Calculate the solubility of lead chloride in water, if its solubility product is \[1.7 \times {10^{ - 5}}\].
\[(Pb = 206,Cl = 35.5)\]

Answer 1

Hint: In questions where there is no chemical formula of the compound given, first formulate the formula of the compound. It will give us immense insight into what has to be found. The formula of lead chloride is \[PbC{l_2}\]. \[PbC{l_2}\] dissociates in water as \[PbC{l_2} \rightleftharpoons P{b^{2 + }} + 2C{l^ - }\]. This will give us the relation \[{K_{sp}} = [S]{[2S]^2}\]. Find the value of \[S\], which is the solubility of the compound.

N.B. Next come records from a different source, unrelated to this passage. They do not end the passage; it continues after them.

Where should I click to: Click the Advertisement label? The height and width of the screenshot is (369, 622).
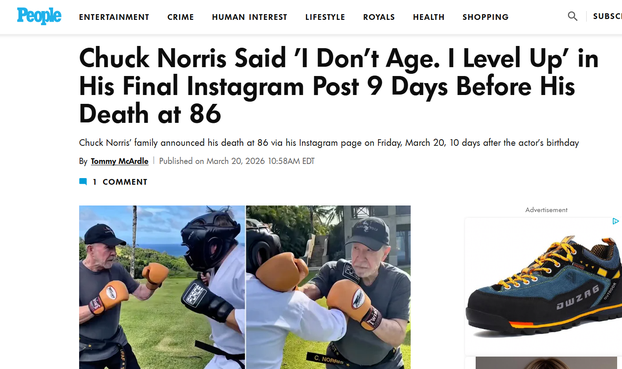tap(546, 210)
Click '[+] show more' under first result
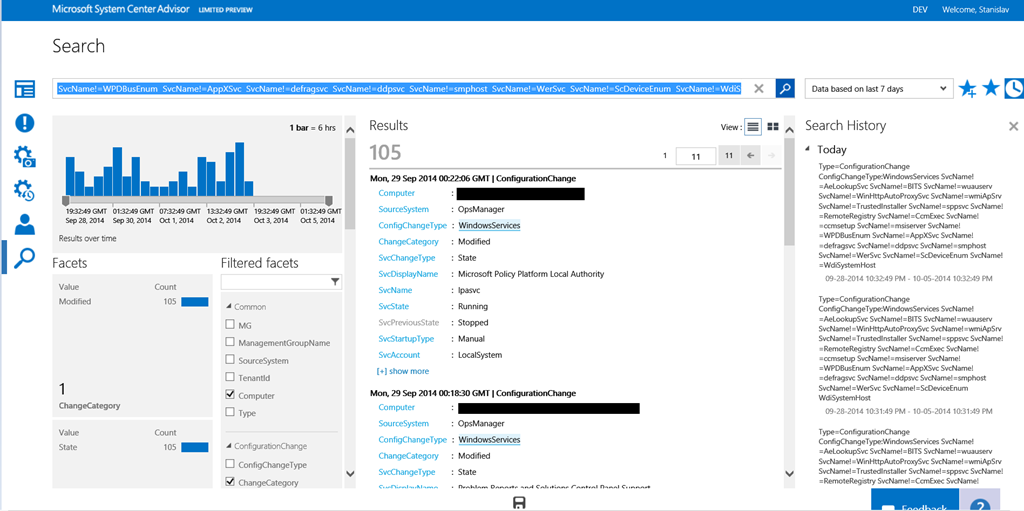Screen dimensions: 1024x511 402,371
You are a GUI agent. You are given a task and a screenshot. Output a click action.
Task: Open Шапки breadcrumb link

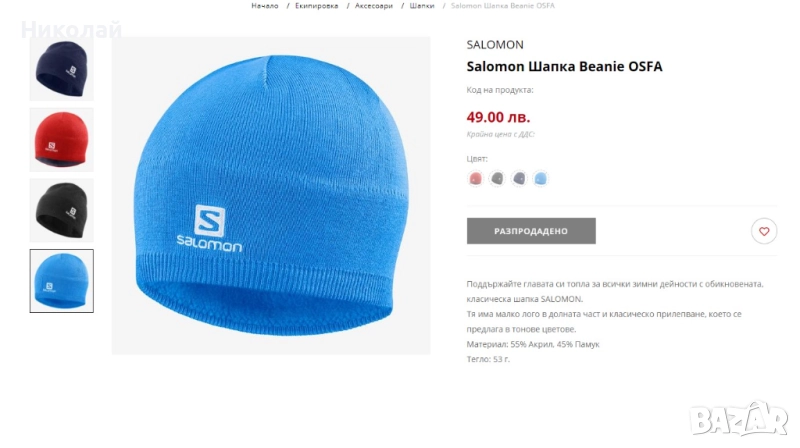422,6
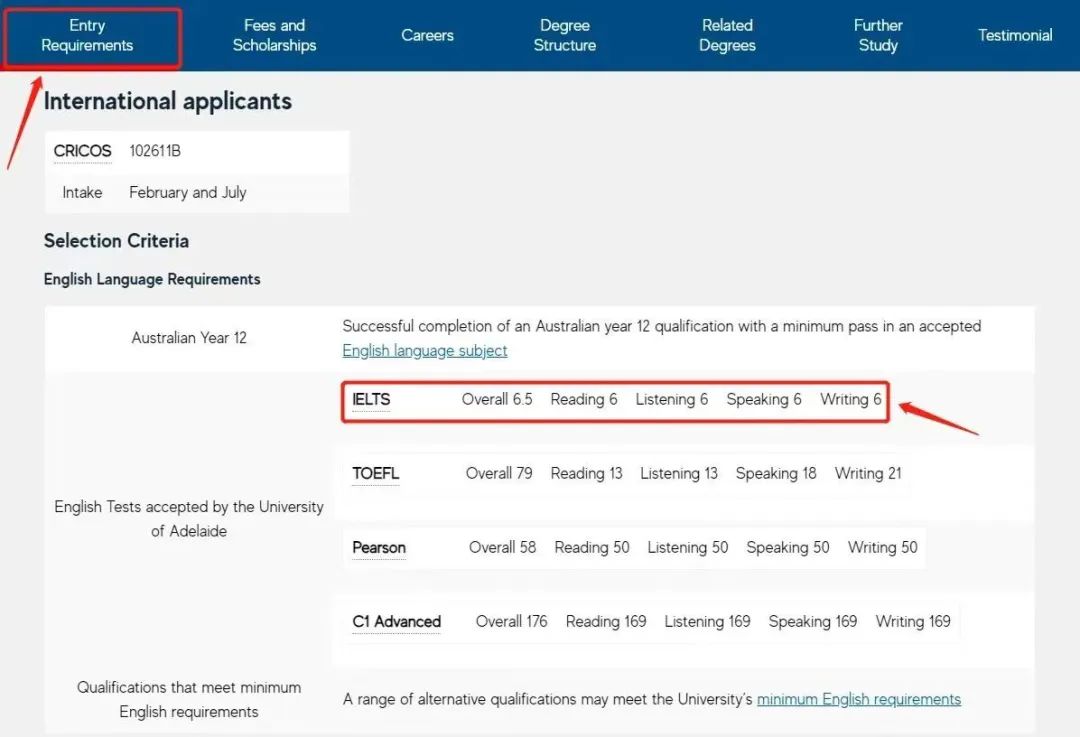Click the CRICOS abbreviation label
Image resolution: width=1080 pixels, height=737 pixels.
click(x=82, y=151)
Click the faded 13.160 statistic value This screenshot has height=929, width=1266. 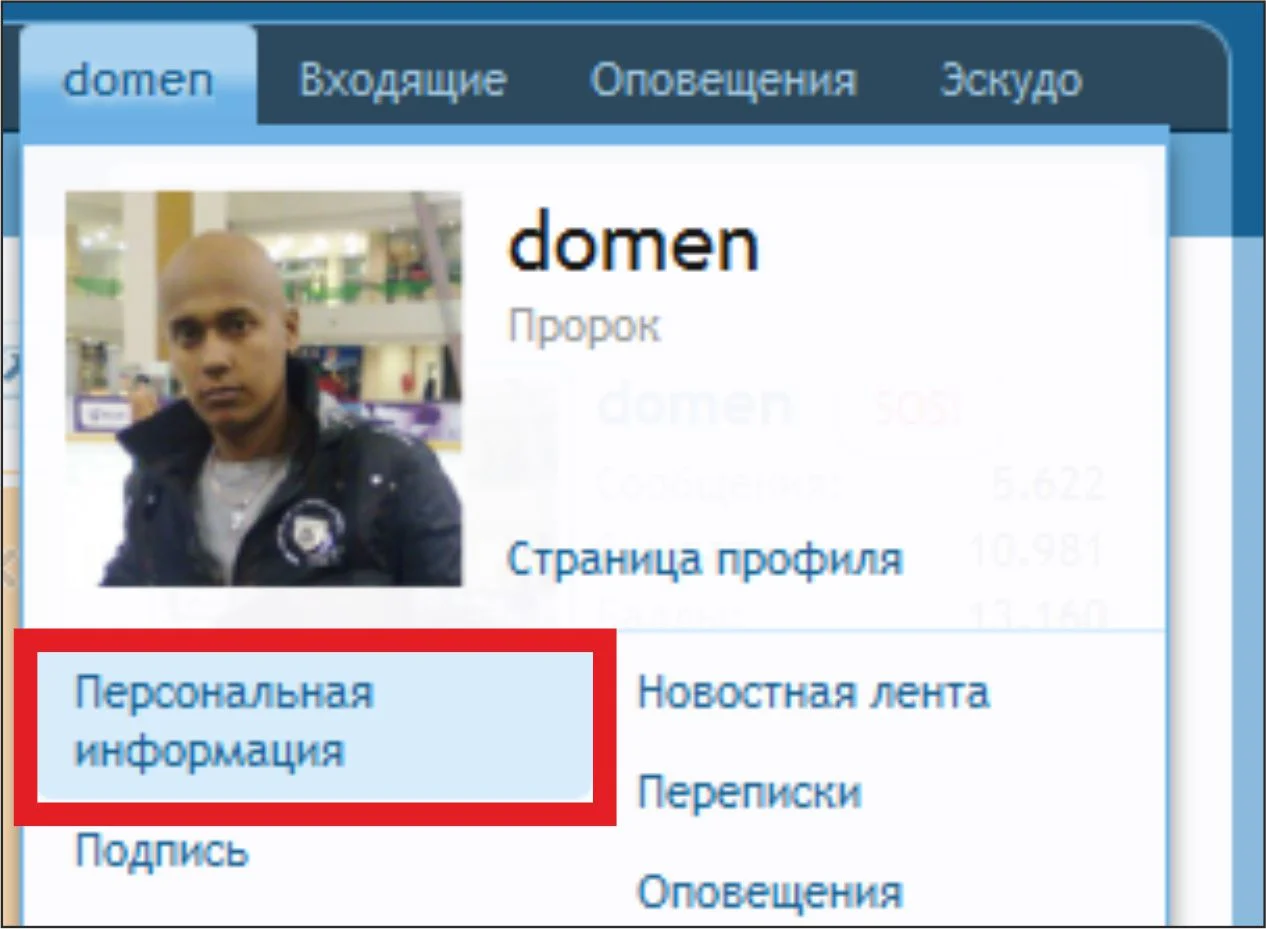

Complete step by step answer:
Solubility product of \[PbC{l_2}\]is given to be \[1.7 \times {10^{ - 5}}\]. We have to find its solubility in water.
Solubility product of \[PbC{l_2} = 1.7 \times {10^{ - 5}}\].
The solubility product constant is defined as the equilibrium constant for the dissolution of a solid substance into its aqueous solution. It is denoted by the symbol \[{K_{sp}}\].
Now, \[PbC{l_2}\] dissociates in water as
\[PbC{l_2} \rightleftharpoons P{b^{2 + }} + 2C{l^ - }\]
Solubility of a solute is it’s property to dissolve in a solvent and form a solution. Different ionic compounds (which dissociate to form cations and anions) in water have varied solubilities. Some compounds are highly soluble and can turn aqueous in the presence of air, and some are not at all soluble.
What is the significance of Solubility products? Solubility of a solid substance depends on a number of parameters which includes the lattice enthalpy of the salt and solvation enthalpy of ions in the solution.
The relation between the solubility constant \[{K_{sp}}\] and the solubility of the compound \[S\], is
\[
  \therefore {K_{sp}} = [S]{[2S]^2} \\
  1.7 \times {10^{ - 5}} = 4{S^3} \\
  S = \sqrt[3]{{\frac{{1.7 \times {{10}^{ - 5}}}}{4}}} \\
  S = 0.0162moles/l \\
  S = 0.0162 \times 277 = 4.4875g/l \\
\]
Note:
The solubility product is a kind of equilibrium constant and its value depends on temperature. \[{K_{sp}}\] usually increases with an increase in temperature due to increased solubility. So, make sure the calculation is done at room temperature or make further alterations to the formula as required.